__RECORDS__
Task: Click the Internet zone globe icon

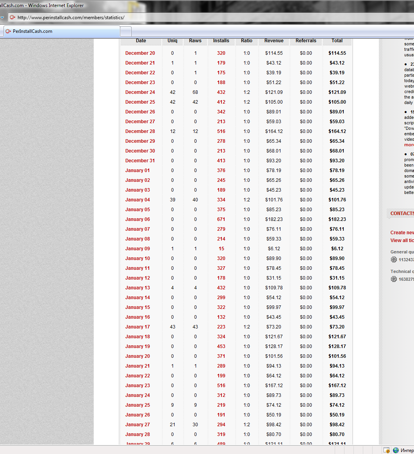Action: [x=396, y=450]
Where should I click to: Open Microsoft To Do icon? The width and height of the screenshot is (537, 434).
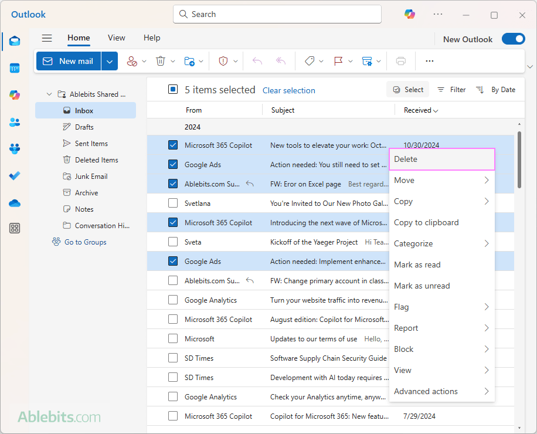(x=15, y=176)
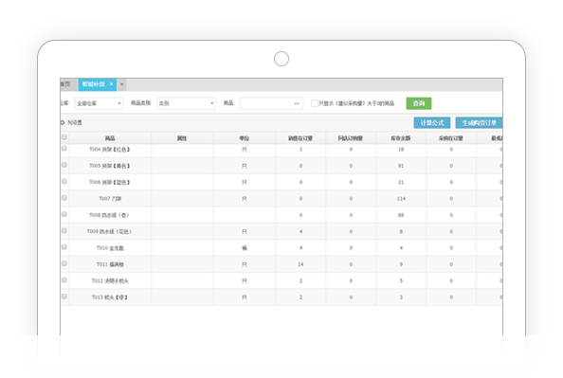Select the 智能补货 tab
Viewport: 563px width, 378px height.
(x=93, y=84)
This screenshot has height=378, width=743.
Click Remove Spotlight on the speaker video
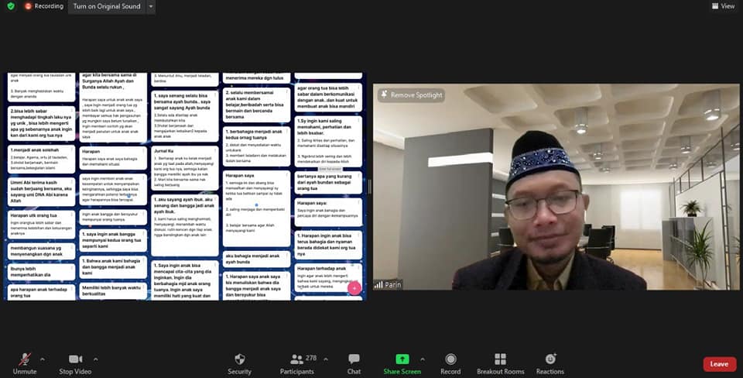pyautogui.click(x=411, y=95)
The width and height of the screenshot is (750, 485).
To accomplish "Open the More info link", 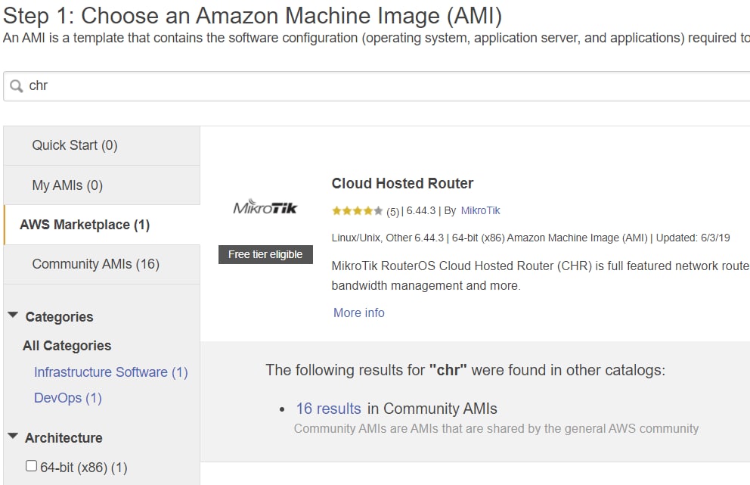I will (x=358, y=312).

__WORK TO COMPLETE__
What's needed is an exact copy of the records above from the line containing "Where should I" down to the line containing "The width and height of the screenshot is (750, 485).", both included, without any pictures.

__RESPONSE BOX__
Where should I click to: Open Microsoft To Do icon? The width and height of the screenshot is (537, 434).
(x=15, y=176)
Select the 智能补货 tab
Viewport: 563px width, 378px height.
(x=93, y=84)
This screenshot has height=378, width=743.
Click Remove Spotlight on the speaker video
pyautogui.click(x=411, y=95)
The width and height of the screenshot is (750, 485).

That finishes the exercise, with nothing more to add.